Lately all I can think about is ending it all because it's getting me down so much, everyone around me is moving on and tell me to be positive and things could be worse but I feel like I can't physically go on like this anymore and be positive I've tried holding it all in for 4 years, all I can think about is what does my future hold? What if when I have ivf it doesn't work? I can't face feeling like this for the rest of my life! I don't know who to turn to because no one understands


----------



## tinkerbell24 (Apr 18, 2013)

Hi your story is so upsetting, i have no tubes and ivf is my only way. Its so hard to get people to understand how you feel because they arnt in our shoes. Sometimes people say things to try make us feel better and actually make us feel worse but again because they dont understand they dont know what to say and believe me ive had some comments that have made me break down in tears. Just recently ive started to see a councillor and its amazing just how good it makes you feel talking to someone about your feelings. You need to remember your defiantly not alone this site offers so much help and i dont think id be as sane as i am now without ranting on here. Its such a horrible situation to be in but you have got people who understand on here and anytime you need to rant, cry or scream just do it after everything youve been through no wonder your upset. Does your partner understand?
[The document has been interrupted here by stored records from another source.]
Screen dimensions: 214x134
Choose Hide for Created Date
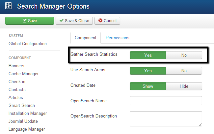tap(184, 86)
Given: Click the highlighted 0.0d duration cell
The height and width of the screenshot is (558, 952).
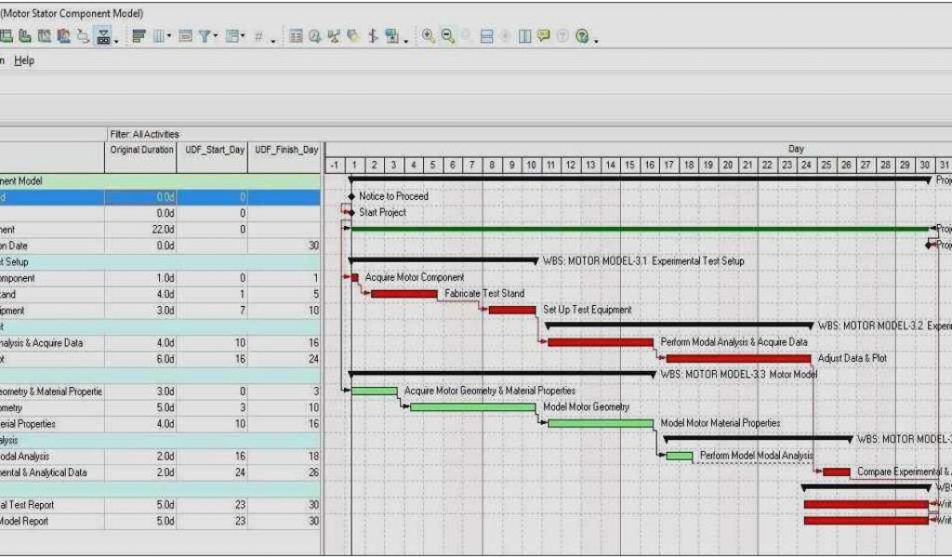Looking at the screenshot, I should point(140,197).
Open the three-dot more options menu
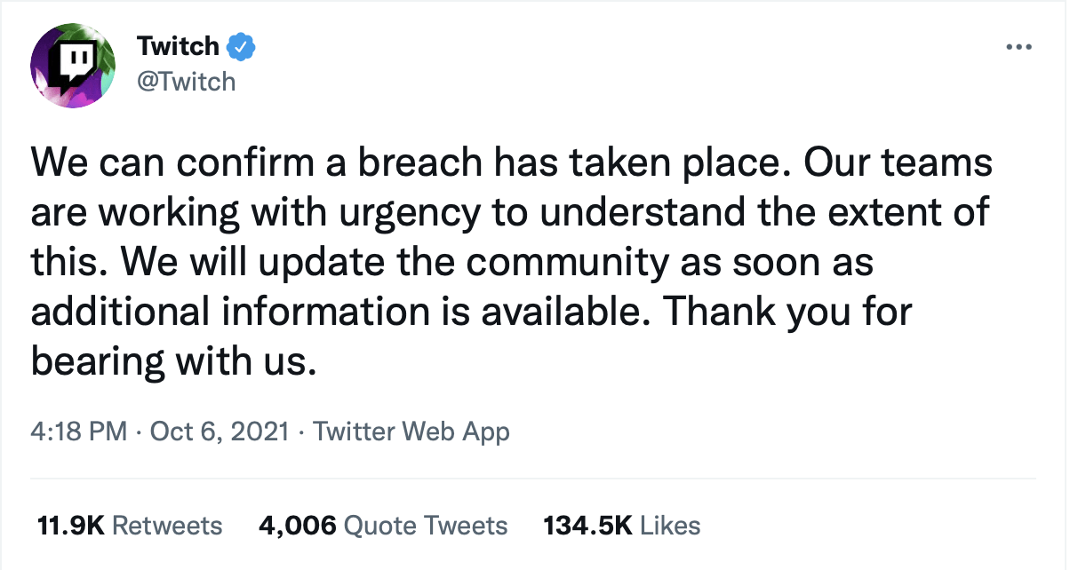The image size is (1070, 570). (1018, 46)
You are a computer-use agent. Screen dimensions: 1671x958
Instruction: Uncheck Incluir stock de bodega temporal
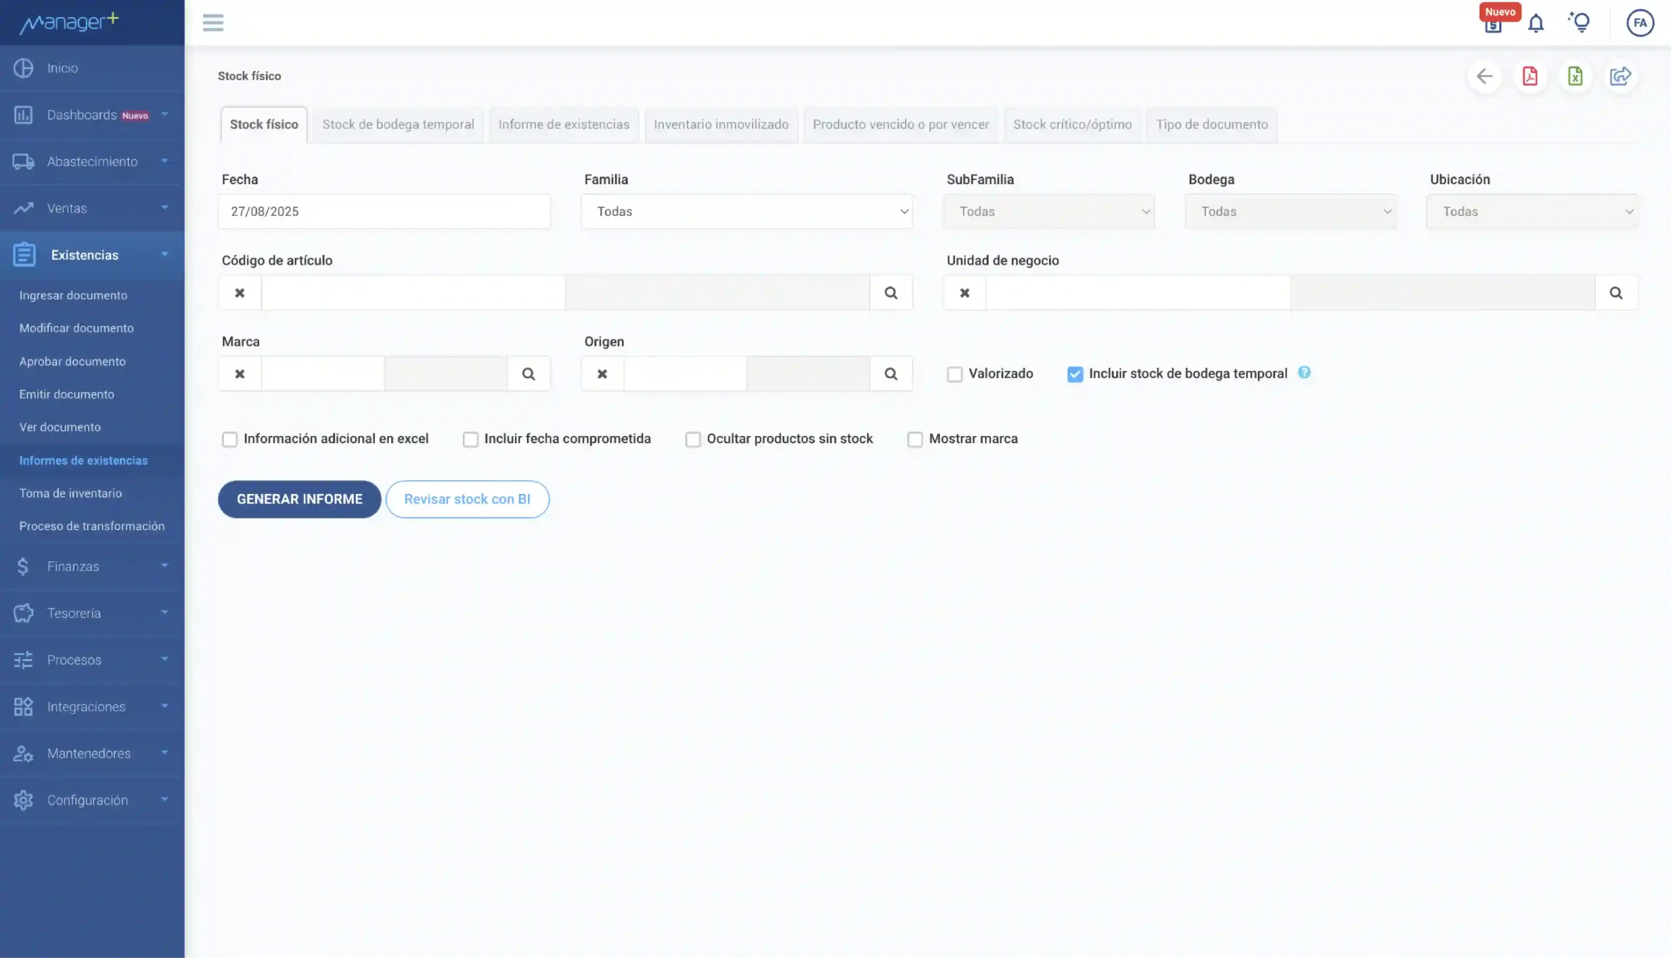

I hope you feel better soon x


----------



## Dory10 (Aug 6, 2013)

Hi Just Me

Here - this is where you turn!  Everyone on here knows the pain of infertility.  There are lots of lovely people to offer advice and support whenever you need it.

I know how easy it is to feel like you're on your own but just have a scroll through some threads and you'll see that you're not.

Take a deep breath and face this minute by minute, hour by hour, day by day - you can do it and you've taken the first step by posting on here.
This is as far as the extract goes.